Gresset était digne d'un tel hommage; et à qui, Messieurs, convenait-il aussi bien qu'à vous de le lui rendre? Sa gloire, qui brille avec éclat aux yeux de toute l'Europe, a pour vous quelque chose de plus touchant: vous la partagez avec lui. Cet illustre poète est né au milieu de vous, il a voulu vivre et mourir parmi vous; vous fûtes à la fois ses compatriotes, ses amis, les compagnons de ses travaux littéraires, les témoins de sa vie privée, les spectateurs de sa vertu; partout ailleurs on a admiré ses écrits; vous avez encore connu et chéri sa personne. C'est l'amitié qui semble aujourd'hui s'unir à la patrie pour honorer sa mémoire. En proposant son éloge à l'émulation publique, vous paraissez chercher une consolation à la douleur que vous cause sa perte dans les nouveaux monuments qu'elle s'empressera d'élever à sa gloire.
Oui, répandons des fleurs à l'envi sur la tombe du plus aimable des poètes. Quoiqu'aucun lien ne m'ait attaché à lui, mon zèle ne le cédera point au vôtre. Pour chérir sa mémoire, ne suffit-il pas d'avoir lu ses écrits, d'avoir entendu parler de ses vertus?
O Gresset, tu fus un grand poète. Tu fis beaucoup plus, tu fus un homme de bien. En vantant tes ouvrages, je ne serai point obligé de détourner mes yeux de ta conduite; la religion et la vertu ne s'indigneront pas contre les éloges donnés à tes talents. Heureux l'écrivain qui, comme toi, sait toujours les respecter et les suivre, et marquer leur auguste empreinte dans sa vie comme dans ses ouvrages!
Gresset entra de bonne heure dans cette société célèbre qui avait instruit sa jeunesse, et qui semblait offrir une retraite si douce aux hommes épris des charmes de l'étude et des lettres. Ce fut dans son sein que se forma le Poète des Grâces.
La voix publique lui a déféré ce titre, qui suffirait seul pour lui assurer le rang le plus distingué dans l'empire des Muses.
Tous les ouvrages qui portent le caractère du génie, semblent donner à leurs auteurs un droit égal aux hommages de la postérité.
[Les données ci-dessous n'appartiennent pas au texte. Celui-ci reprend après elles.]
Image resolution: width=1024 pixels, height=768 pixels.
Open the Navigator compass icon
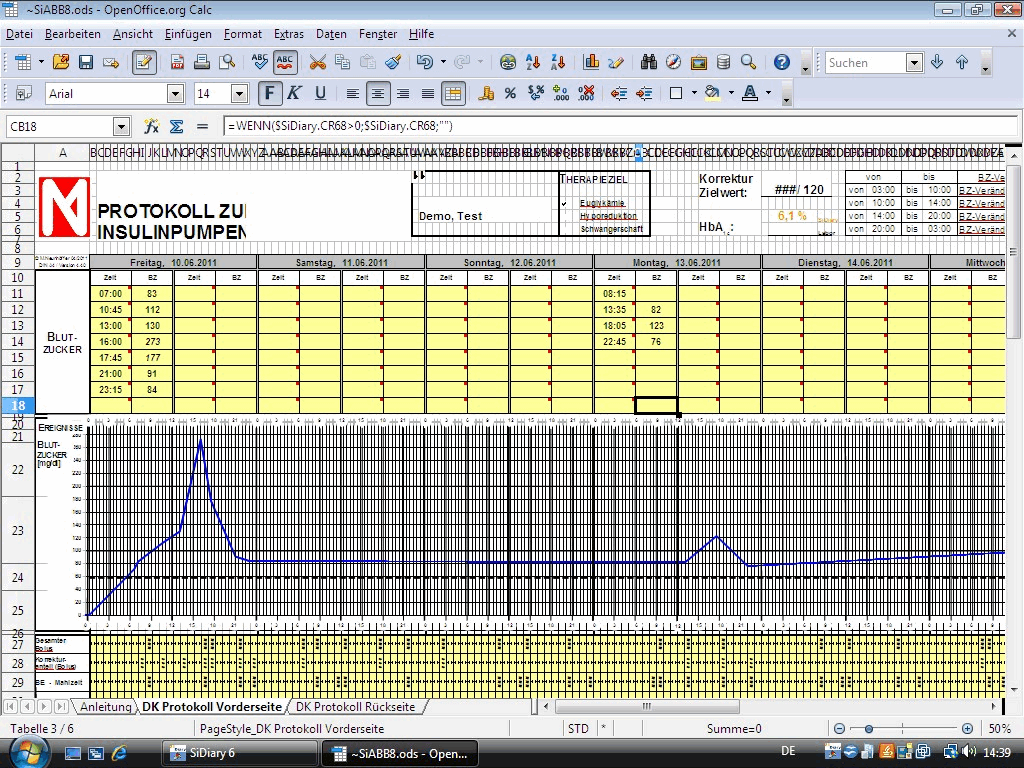tap(673, 62)
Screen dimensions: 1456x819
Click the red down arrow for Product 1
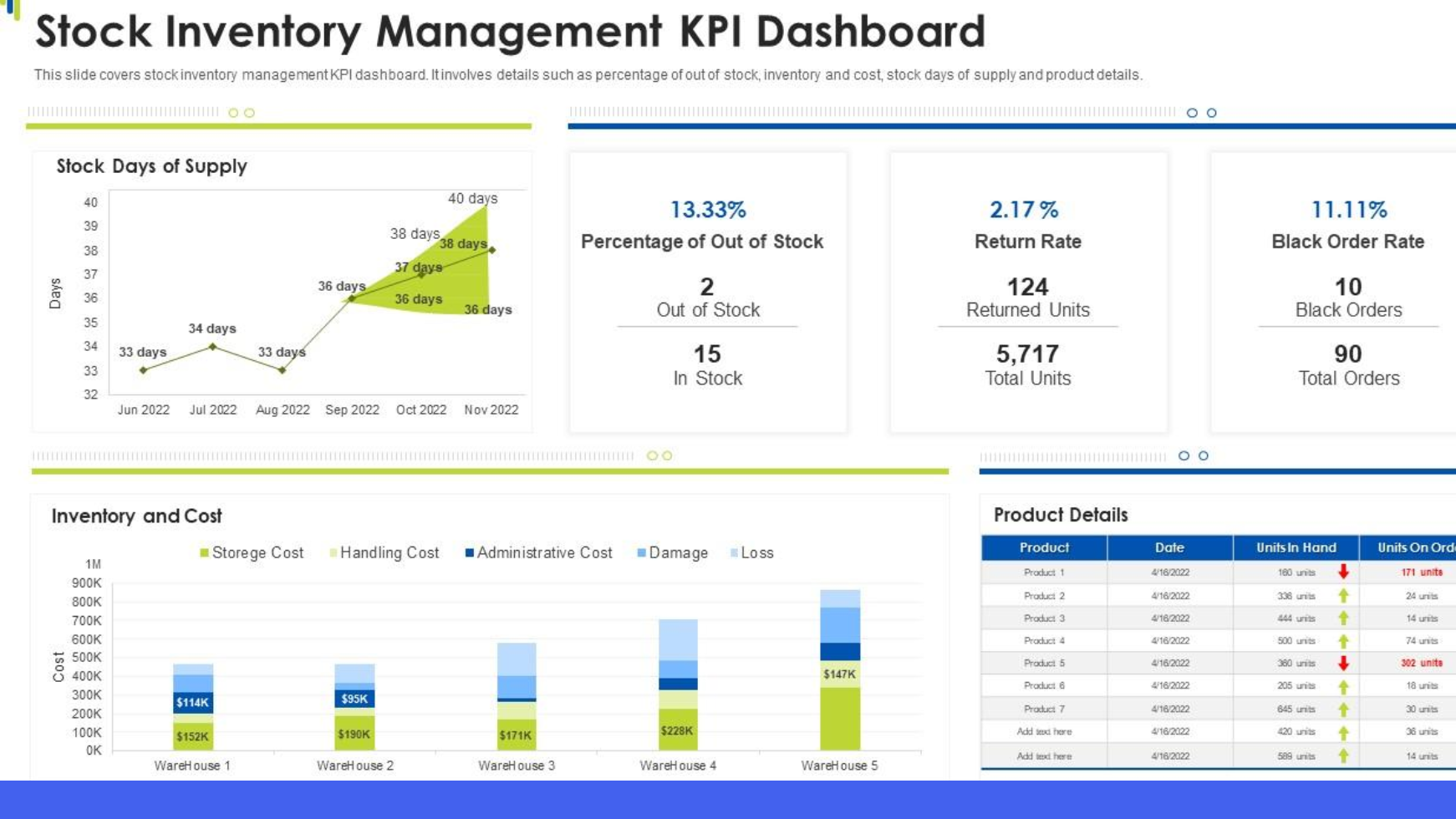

Les Muses partagent leurs présents entre leurs favoris; les couronnes qu'elles leur décernent sont différentes; il est difficile de décider quelles sont les plus brillantes. Les Sophocle, les Théocrite, les Tibulle, les Virgile, les Corneille, les la Fontaine, entrent ensemble au Temple de l'Immortalité; les roses qui couronnent Anacréon ne sont pas moins durables que les lauriers qui ceignent le front d'Homère; et si le grand caractère de ces poètes majestueux qui osèrent chanter les Héros et les Dieux impose plus de respect à la postérité, elle semble aussi sourire avec un plus doux sentiment de plaisir à ces poètes aimables, que les ris et les grâces ont inspirés.